#### [PROBLEM DETAILS]
Copy the entries below word for word, leaving out the pictures.
[START OF DATA SHOWN]
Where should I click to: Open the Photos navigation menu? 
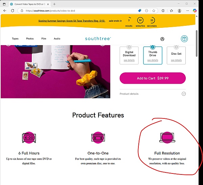(30, 39)
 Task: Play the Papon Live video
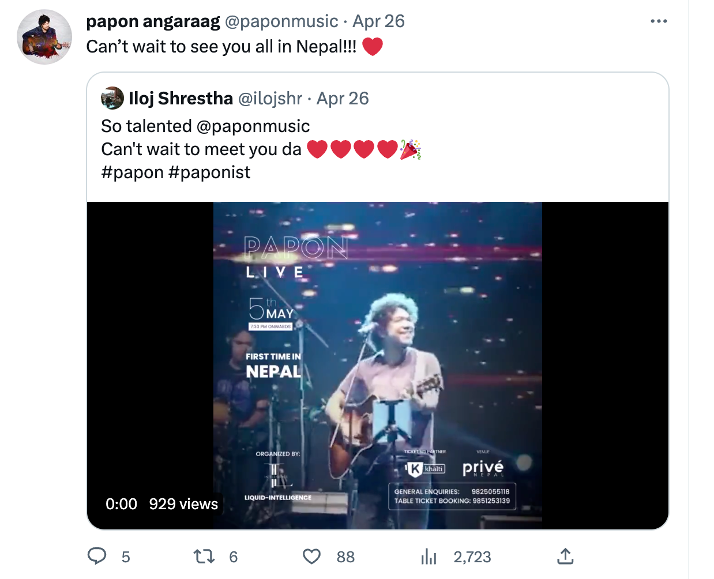coord(378,365)
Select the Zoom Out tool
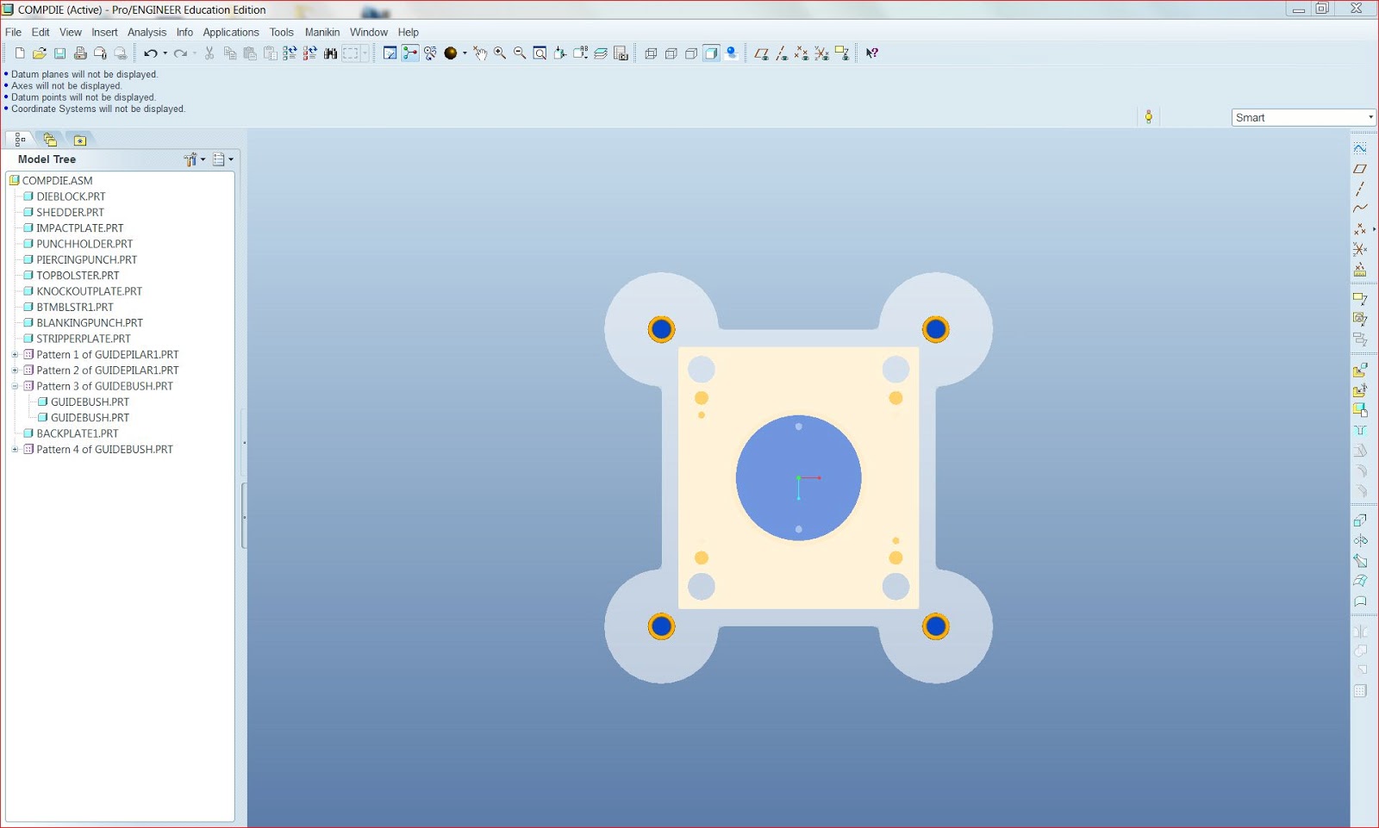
[END OF DATA SHOWN]
#### [WRITTEN SOLUTION]
Where should I click to: Open the Photos navigation menu? 
(30, 39)
 Task: Play the Papon Live video
coord(378,365)
Select the Zoom Out tool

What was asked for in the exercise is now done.